Turns out, there’s a cottage industry for book launch parties—mostly of the virtual variety. Fledgling authors can select from a range of launch consultants who can create an online event that would be the envy of experienced wedding planners. Some virtual launches feature celebrities, free music downloads for all guests, contests, quizzes and prizes.
This sounded like a relatively simple thing to do, something my anxiety-ridden psyche could manage while I worked on the many other promotion tasks that awaited me. Serendipitously, I happened to receive an invitation to a book launch party on Facebook the next day, so I attended.
I should have guessed by the title, Young Studs in Love, that this was a romance book, not only aimed just at women, but at women a decade or three younger than I am. Nevertheless, it looked like an opportunity to learn some techniques I might use.
The main attraction of this party, however, seemed to be a progression of photos of the young, partially dressed young men I mentioned at the beginning—enough to fill a college football locker room. The women attending were excited, either about the guys or the possibility of winning one of the author’s new books, and they responded with virtual oohs and aahs. There were questions or contests or something, but I could take only so many sets of perfect abs, so I logged off. I did receive a nice message later from the party consultant thanking me for attending and giving me the sad news that I’d not won a free copy of the book.

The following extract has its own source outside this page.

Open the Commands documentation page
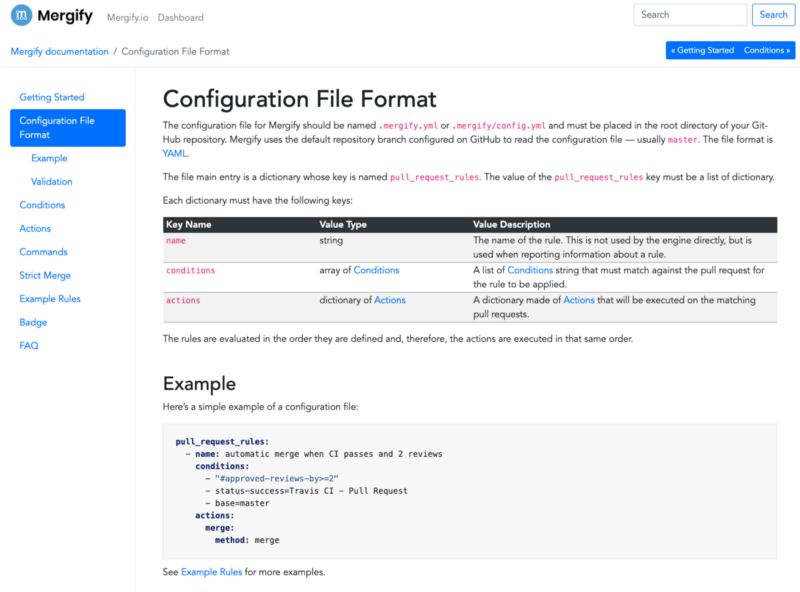 point(43,251)
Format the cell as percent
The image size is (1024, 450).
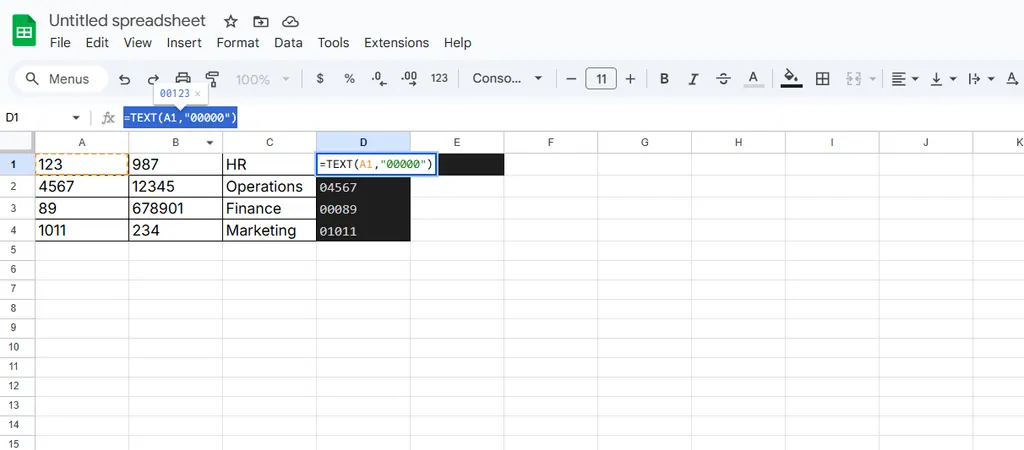pos(349,79)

Somehow disenchanted with a virtual party, I considered the possibilities for a real party. But the more I thought about it, the more complicated it became. And let’s face it, there aren’t that many penthouse gardens for rent in Reno, Nevada.
What I settled on was a launch party on wheels. I baked a batch of mini bundt cakes–chocolate fudge with vanilla icing. Then I decorated the cakes with tiny reproductions of my book cover stuck on toothpicks, like flags. I topped it off with colorful sprinkles and I was all set.
I loaded my car with the cakes and little flyers about my book and headed out to visit friends and neighbors and spread the word about my book. Everyone wished me well; some had already bought an electronic version of the book.
And they were surprised. But how often have you seen a door-to-door author with free cake?